**Written problem**
Update the lines from the one holding "The image size" through the last line, putting "coverage disclaimer" in place of "insurance disclaimer" and changing nothing else. Leave the pictures out.

____ Raw records

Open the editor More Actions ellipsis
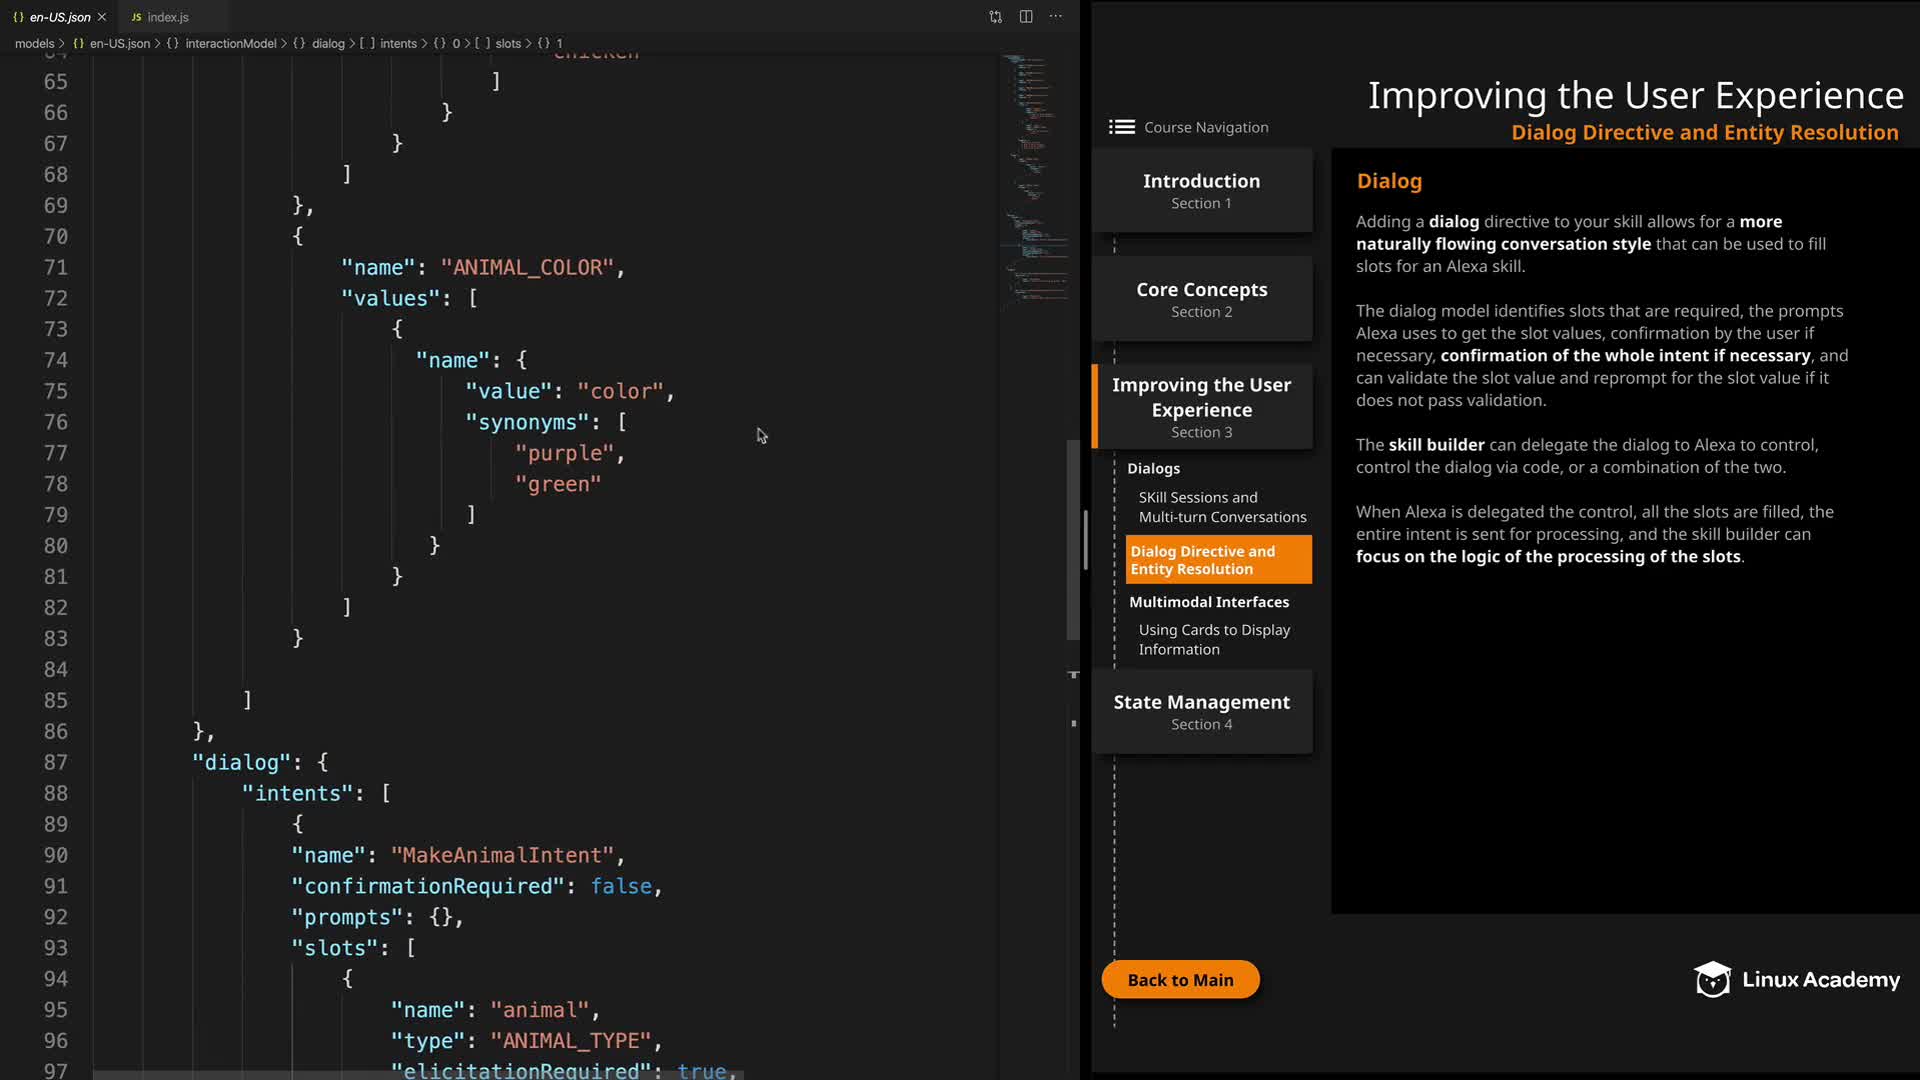 (1056, 17)
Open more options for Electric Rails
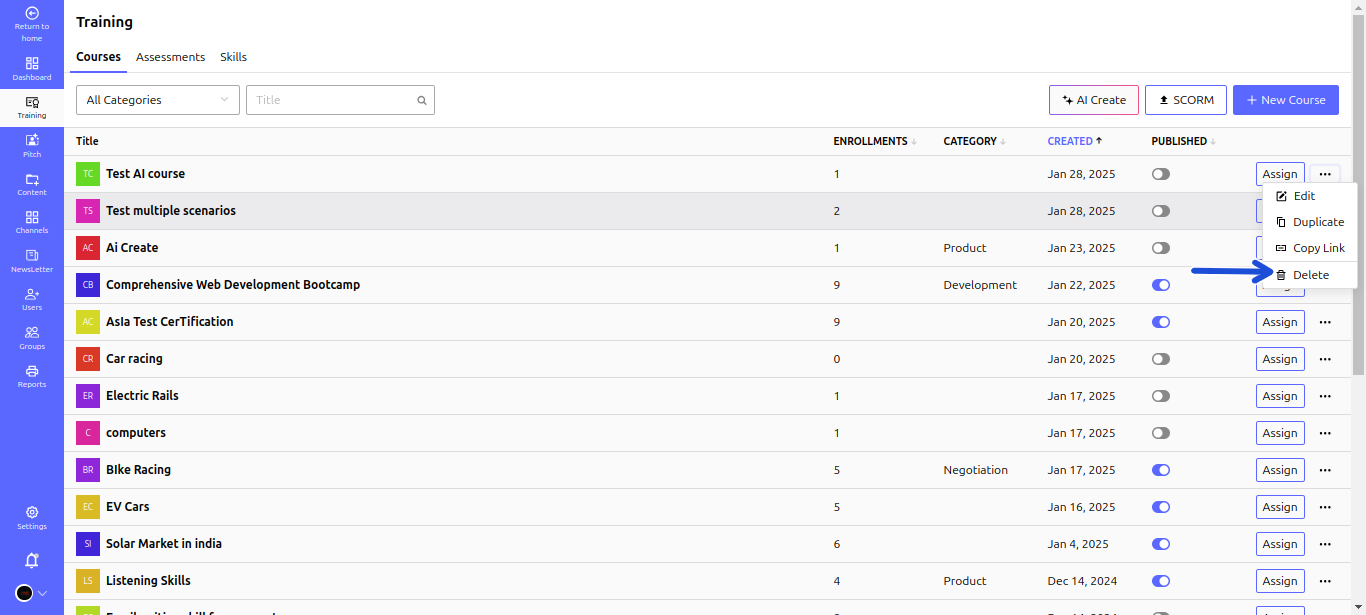The width and height of the screenshot is (1366, 615). (1325, 396)
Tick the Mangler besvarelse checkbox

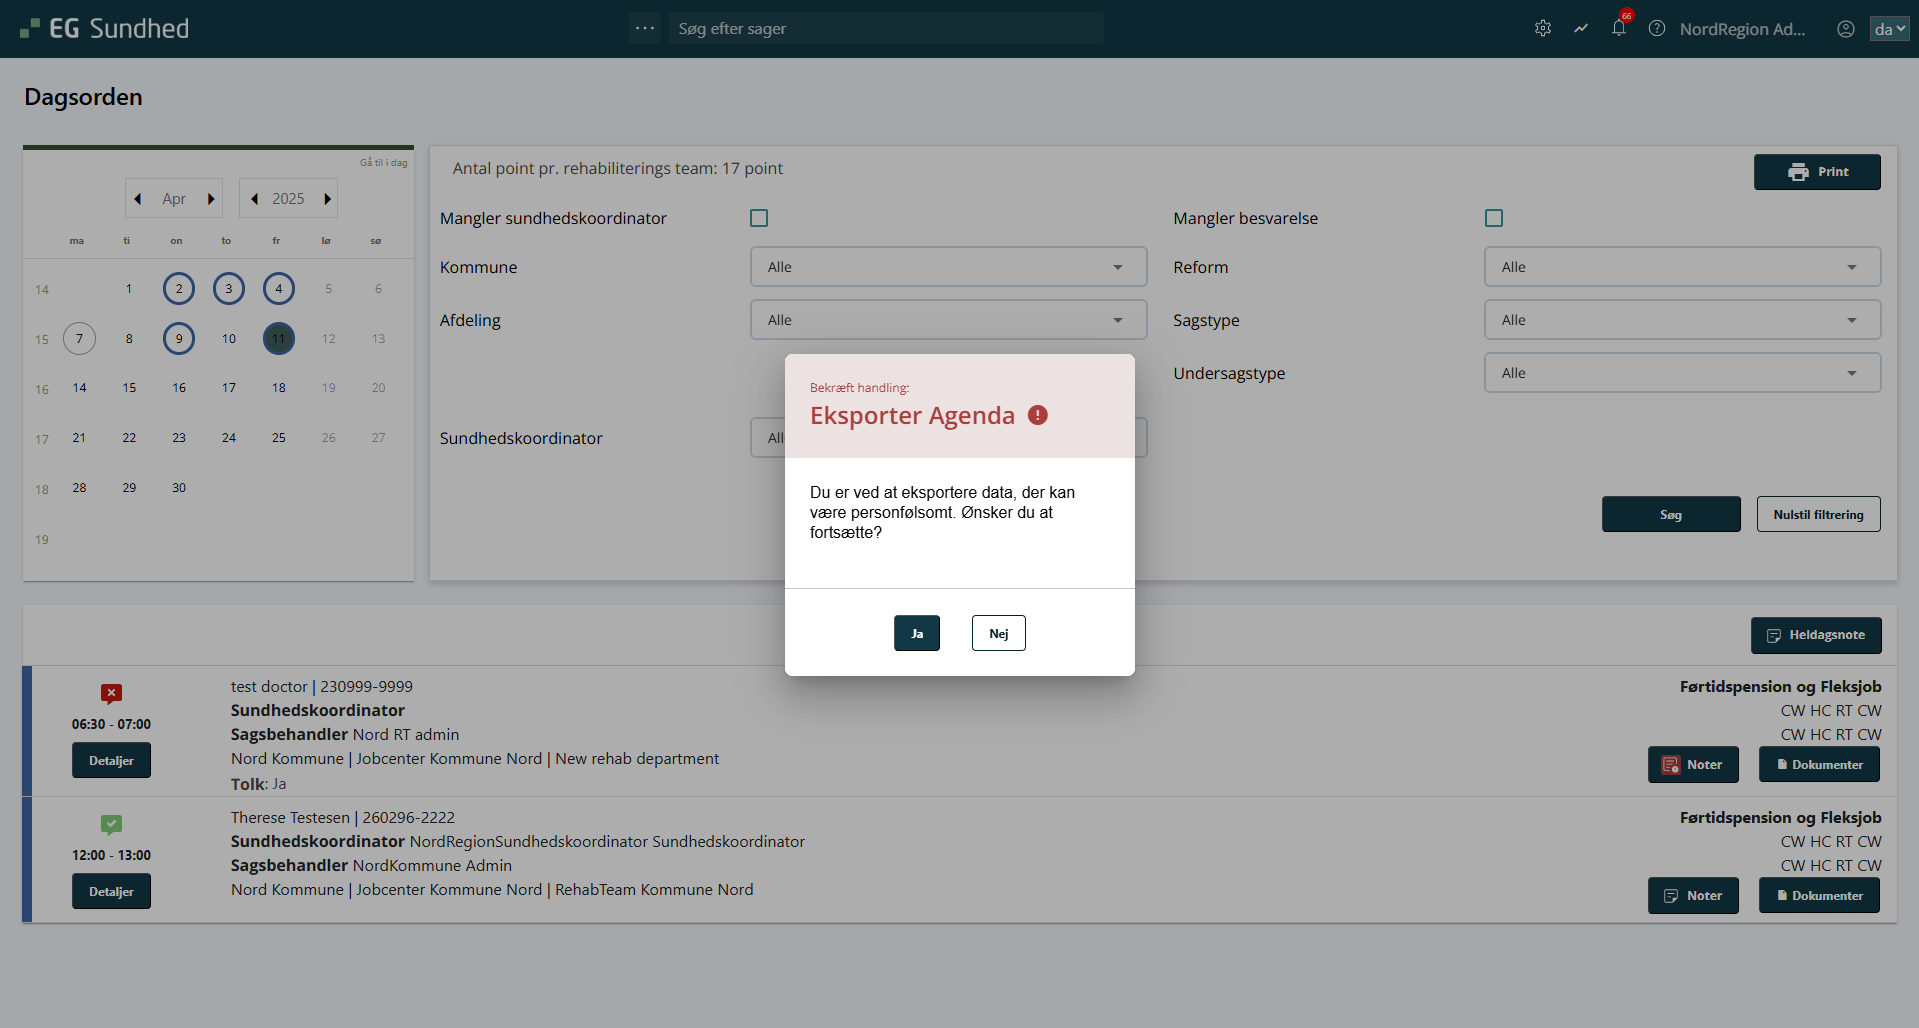pos(1494,218)
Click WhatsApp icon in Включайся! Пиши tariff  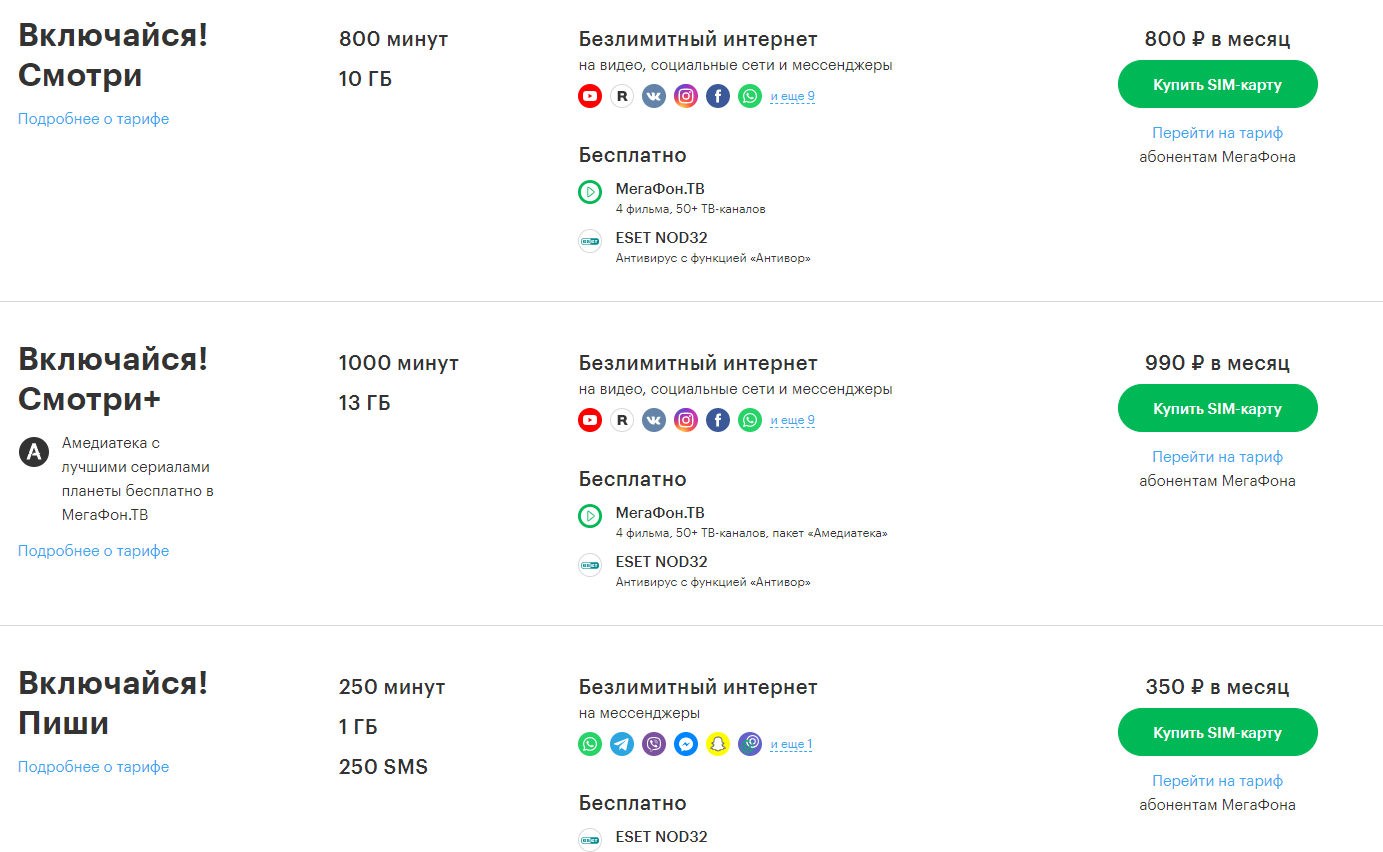pos(590,744)
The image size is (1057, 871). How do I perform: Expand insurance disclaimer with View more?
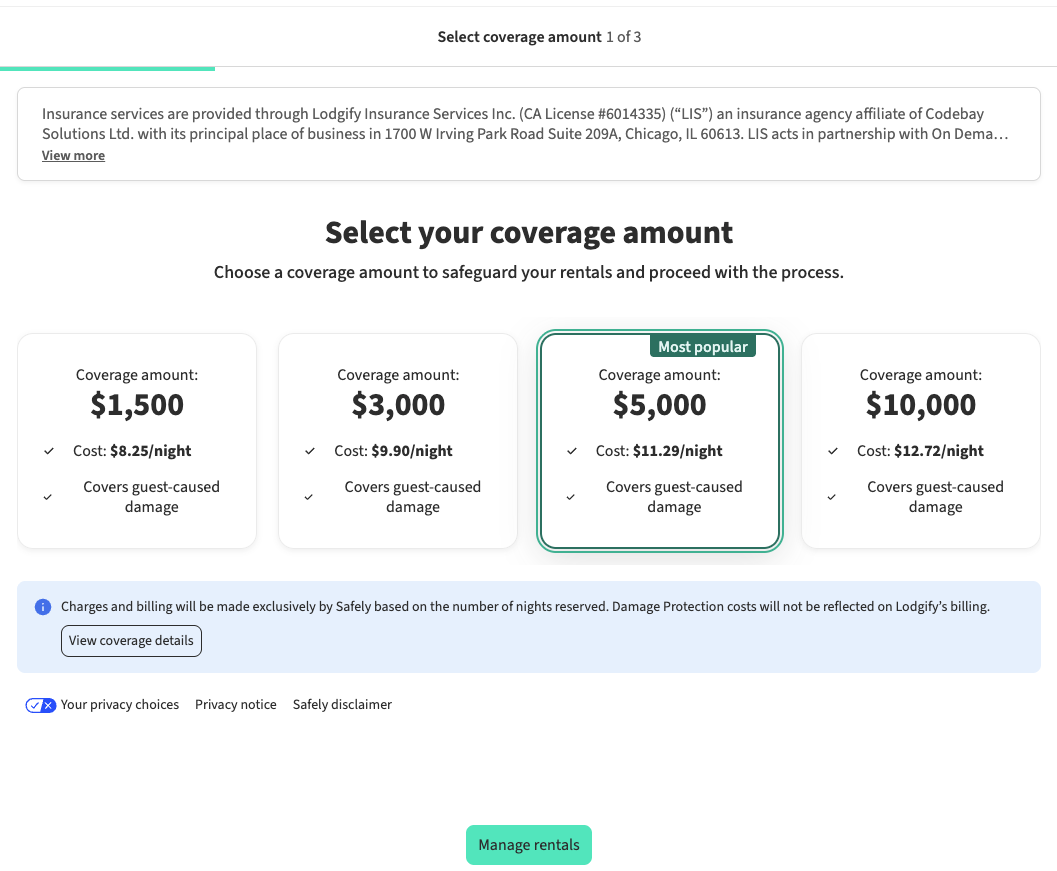pyautogui.click(x=73, y=156)
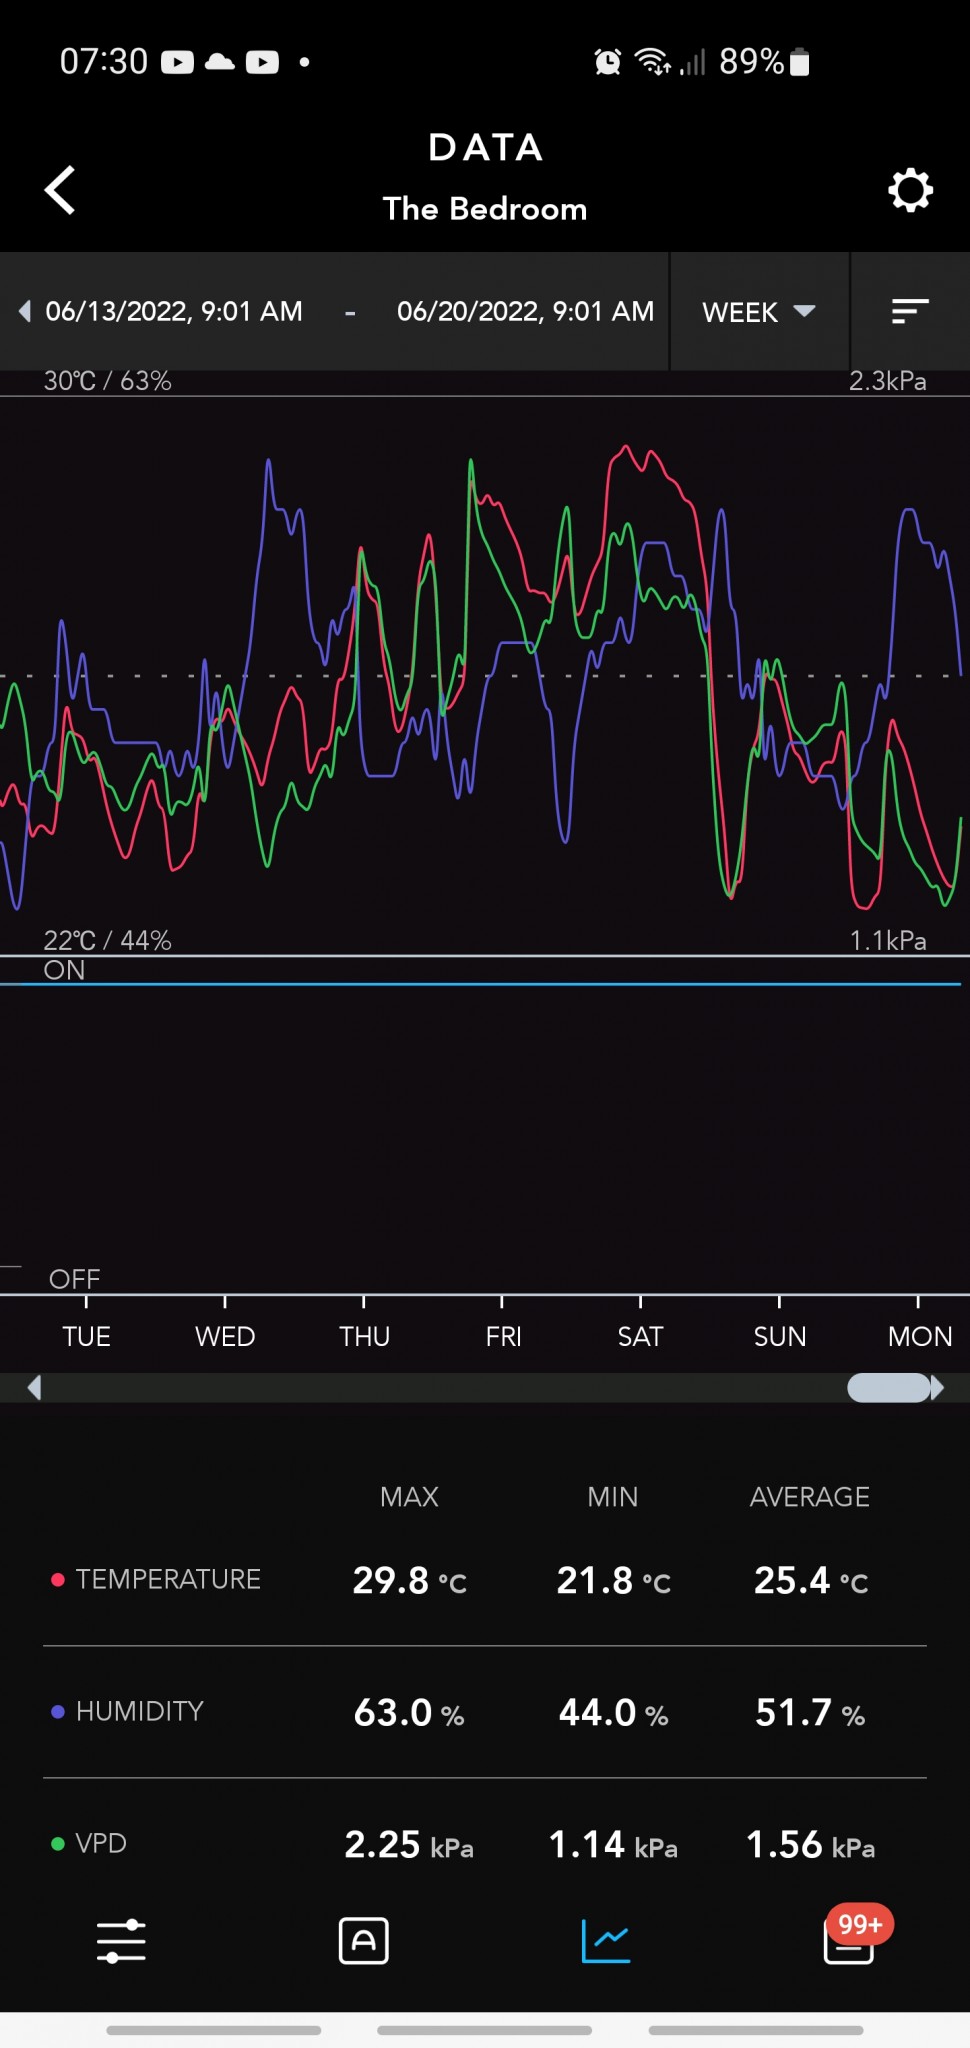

________

**Answer to this problem**
The image size is (1057, 871). How do I perform: Expand coverage disclaimer with View more?
pyautogui.click(x=73, y=156)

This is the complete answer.